• _Problem statement_
The entries follow. Please return all of them exactly.

• _Dataset content_
#####

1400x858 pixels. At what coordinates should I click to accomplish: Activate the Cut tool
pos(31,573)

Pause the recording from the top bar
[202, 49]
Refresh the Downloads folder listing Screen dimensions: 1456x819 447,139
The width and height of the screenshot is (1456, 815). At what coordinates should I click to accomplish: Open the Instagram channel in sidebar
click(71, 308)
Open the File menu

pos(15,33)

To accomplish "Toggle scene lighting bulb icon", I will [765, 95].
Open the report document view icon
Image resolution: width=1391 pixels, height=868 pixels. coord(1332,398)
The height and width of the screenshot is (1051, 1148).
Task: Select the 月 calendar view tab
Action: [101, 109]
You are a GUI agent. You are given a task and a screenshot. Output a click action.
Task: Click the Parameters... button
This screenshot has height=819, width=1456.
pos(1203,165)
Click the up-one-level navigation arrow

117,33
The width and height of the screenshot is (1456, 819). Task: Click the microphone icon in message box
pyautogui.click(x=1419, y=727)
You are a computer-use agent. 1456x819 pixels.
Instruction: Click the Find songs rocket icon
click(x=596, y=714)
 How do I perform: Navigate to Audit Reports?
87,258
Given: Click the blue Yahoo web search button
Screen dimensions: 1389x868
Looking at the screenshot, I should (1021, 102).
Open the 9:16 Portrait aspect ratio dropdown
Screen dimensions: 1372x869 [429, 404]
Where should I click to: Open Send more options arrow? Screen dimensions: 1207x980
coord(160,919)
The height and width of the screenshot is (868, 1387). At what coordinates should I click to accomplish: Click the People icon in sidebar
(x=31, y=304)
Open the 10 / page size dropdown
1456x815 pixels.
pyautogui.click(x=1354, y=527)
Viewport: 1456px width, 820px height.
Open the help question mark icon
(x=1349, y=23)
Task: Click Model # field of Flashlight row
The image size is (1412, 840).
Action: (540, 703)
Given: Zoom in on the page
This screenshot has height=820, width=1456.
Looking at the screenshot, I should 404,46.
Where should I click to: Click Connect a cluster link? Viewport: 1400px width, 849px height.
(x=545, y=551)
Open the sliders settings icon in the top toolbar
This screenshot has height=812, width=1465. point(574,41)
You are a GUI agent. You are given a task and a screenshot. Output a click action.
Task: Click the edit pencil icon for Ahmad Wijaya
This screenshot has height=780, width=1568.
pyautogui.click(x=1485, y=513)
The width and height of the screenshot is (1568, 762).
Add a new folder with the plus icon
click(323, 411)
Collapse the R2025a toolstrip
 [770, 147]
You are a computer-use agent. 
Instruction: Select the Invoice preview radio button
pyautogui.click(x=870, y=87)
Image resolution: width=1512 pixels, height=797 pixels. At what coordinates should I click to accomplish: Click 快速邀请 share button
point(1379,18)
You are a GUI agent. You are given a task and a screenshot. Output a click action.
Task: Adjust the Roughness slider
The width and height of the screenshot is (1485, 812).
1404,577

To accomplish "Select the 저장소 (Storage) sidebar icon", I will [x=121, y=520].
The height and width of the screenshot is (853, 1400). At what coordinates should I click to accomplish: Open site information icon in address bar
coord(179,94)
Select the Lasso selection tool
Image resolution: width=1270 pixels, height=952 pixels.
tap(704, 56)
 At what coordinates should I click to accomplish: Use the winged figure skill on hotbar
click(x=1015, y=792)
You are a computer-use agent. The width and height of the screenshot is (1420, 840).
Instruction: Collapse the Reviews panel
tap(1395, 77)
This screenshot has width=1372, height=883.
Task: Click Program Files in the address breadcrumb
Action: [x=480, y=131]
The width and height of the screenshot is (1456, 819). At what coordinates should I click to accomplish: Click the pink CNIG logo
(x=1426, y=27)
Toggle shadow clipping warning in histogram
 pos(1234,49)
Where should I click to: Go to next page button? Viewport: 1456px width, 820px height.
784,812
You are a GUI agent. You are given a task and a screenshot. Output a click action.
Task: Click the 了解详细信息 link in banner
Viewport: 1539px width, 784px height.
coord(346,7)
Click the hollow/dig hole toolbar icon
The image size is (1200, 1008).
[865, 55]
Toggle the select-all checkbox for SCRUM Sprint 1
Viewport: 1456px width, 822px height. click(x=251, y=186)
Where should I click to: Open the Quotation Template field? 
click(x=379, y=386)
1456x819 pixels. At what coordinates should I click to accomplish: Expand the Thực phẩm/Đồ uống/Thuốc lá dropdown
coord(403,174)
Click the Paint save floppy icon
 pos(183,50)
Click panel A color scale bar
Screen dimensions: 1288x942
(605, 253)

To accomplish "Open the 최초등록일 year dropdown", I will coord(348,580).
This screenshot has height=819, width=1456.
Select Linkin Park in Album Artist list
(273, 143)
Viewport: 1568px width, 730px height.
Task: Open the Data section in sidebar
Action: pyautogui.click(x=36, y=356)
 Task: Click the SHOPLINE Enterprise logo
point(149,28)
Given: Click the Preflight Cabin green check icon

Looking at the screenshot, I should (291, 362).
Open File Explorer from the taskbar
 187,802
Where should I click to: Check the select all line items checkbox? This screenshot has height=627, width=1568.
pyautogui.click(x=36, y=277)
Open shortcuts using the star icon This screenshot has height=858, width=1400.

#####

• _Finished task_
1400x858 pixels. At what coordinates should I click to accomplish: Activate the Cut tool
pos(31,573)

Pause the recording from the top bar
[202, 49]
Refresh the Downloads folder listing Screen dimensions: 1456x819 447,139
The width and height of the screenshot is (1456, 815). At what coordinates should I click to accomplish: Open the Instagram channel in sidebar
click(71, 308)
Open the File menu

pos(15,33)

To accomplish "Toggle scene lighting bulb icon", I will [765, 95].
Open the report document view icon
Image resolution: width=1391 pixels, height=868 pixels. coord(1332,398)
The height and width of the screenshot is (1051, 1148).
Task: Select the 月 calendar view tab
Action: [101, 109]
You are a GUI agent. You are given a task and a screenshot. Output a click action.
Task: Click the Parameters... button
This screenshot has height=819, width=1456.
pos(1203,165)
Click the up-one-level navigation arrow

117,33
The width and height of the screenshot is (1456, 819). Task: Click the microphone icon in message box
pyautogui.click(x=1419, y=727)
You are a computer-use agent. 1456x819 pixels.
Instruction: Click the Find songs rocket icon
click(x=596, y=714)
 How do I perform: Navigate to Audit Reports?
87,258
Given: Click the blue Yahoo web search button
Screen dimensions: 1389x868
Looking at the screenshot, I should (1021, 102).
Open the 9:16 Portrait aspect ratio dropdown
Screen dimensions: 1372x869 [429, 404]
Where should I click to: Open Send more options arrow? Screen dimensions: 1207x980
coord(160,919)
The height and width of the screenshot is (868, 1387). At what coordinates should I click to accomplish: Click the People icon in sidebar
(x=31, y=304)
Open the 10 / page size dropdown
1456x815 pixels.
pyautogui.click(x=1354, y=527)
Viewport: 1456px width, 820px height.
Open the help question mark icon
(x=1349, y=23)
Task: Click Model # field of Flashlight row
The image size is (1412, 840).
Action: (540, 703)
Given: Zoom in on the page
This screenshot has height=820, width=1456.
Looking at the screenshot, I should 404,46.
Where should I click to: Click Connect a cluster link? Viewport: 1400px width, 849px height.
(x=545, y=551)
Open the sliders settings icon in the top toolbar
This screenshot has height=812, width=1465. point(574,41)
You are a GUI agent. You are given a task and a screenshot. Output a click action.
Task: Click the edit pencil icon for Ahmad Wijaya
This screenshot has height=780, width=1568.
pyautogui.click(x=1485, y=513)
The width and height of the screenshot is (1568, 762).
Add a new folder with the plus icon
click(323, 411)
Collapse the R2025a toolstrip
 [770, 147]
You are a computer-use agent. 
Instruction: Select the Invoice preview radio button
pyautogui.click(x=870, y=87)
Image resolution: width=1512 pixels, height=797 pixels. At what coordinates should I click to accomplish: Click 快速邀请 share button
point(1379,18)
You are a GUI agent. You are given a task and a screenshot. Output a click action.
Task: Adjust the Roughness slider
The width and height of the screenshot is (1485, 812).
1404,577

To accomplish "Select the 저장소 (Storage) sidebar icon", I will [x=121, y=520].
The height and width of the screenshot is (853, 1400). At what coordinates should I click to accomplish: Open site information icon in address bar
coord(179,94)
Select the Lasso selection tool
Image resolution: width=1270 pixels, height=952 pixels.
tap(704, 56)
 At what coordinates should I click to accomplish: Use the winged figure skill on hotbar
click(x=1015, y=792)
You are a computer-use agent. The width and height of the screenshot is (1420, 840).
Instruction: Collapse the Reviews panel
tap(1395, 77)
This screenshot has width=1372, height=883.
Task: Click Program Files in the address breadcrumb
Action: [x=480, y=131]
The width and height of the screenshot is (1456, 819). At what coordinates should I click to accomplish: Click the pink CNIG logo
(x=1426, y=27)
Toggle shadow clipping warning in histogram
 pos(1234,49)
Where should I click to: Go to next page button? Viewport: 1456px width, 820px height.
784,812
You are a GUI agent. You are given a task and a screenshot. Output a click action.
Task: Click the 了解详细信息 link in banner
Viewport: 1539px width, 784px height.
coord(346,7)
Click the hollow/dig hole toolbar icon
The image size is (1200, 1008).
[865, 55]
Toggle the select-all checkbox for SCRUM Sprint 1
Viewport: 1456px width, 822px height. click(x=251, y=186)
Where should I click to: Open the Quotation Template field? 
click(x=379, y=386)
1456x819 pixels. At what coordinates should I click to accomplish: Expand the Thực phẩm/Đồ uống/Thuốc lá dropdown
coord(403,174)
Click the Paint save floppy icon
 pos(183,50)
Click panel A color scale bar
Screen dimensions: 1288x942
(605, 253)

To accomplish "Open the 최초등록일 year dropdown", I will coord(348,580).
This screenshot has height=819, width=1456.
Select Linkin Park in Album Artist list
(273, 143)
Viewport: 1568px width, 730px height.
Task: Open the Data section in sidebar
Action: pyautogui.click(x=36, y=356)
 Task: Click the SHOPLINE Enterprise logo
point(149,28)
Given: Click the Preflight Cabin green check icon

Looking at the screenshot, I should (291, 362).
Open File Explorer from the taskbar
 187,802
Where should I click to: Check the select all line items checkbox? This screenshot has height=627, width=1568.
pyautogui.click(x=36, y=277)
Open shortcuts using the star icon This screenshot has height=858, width=1400.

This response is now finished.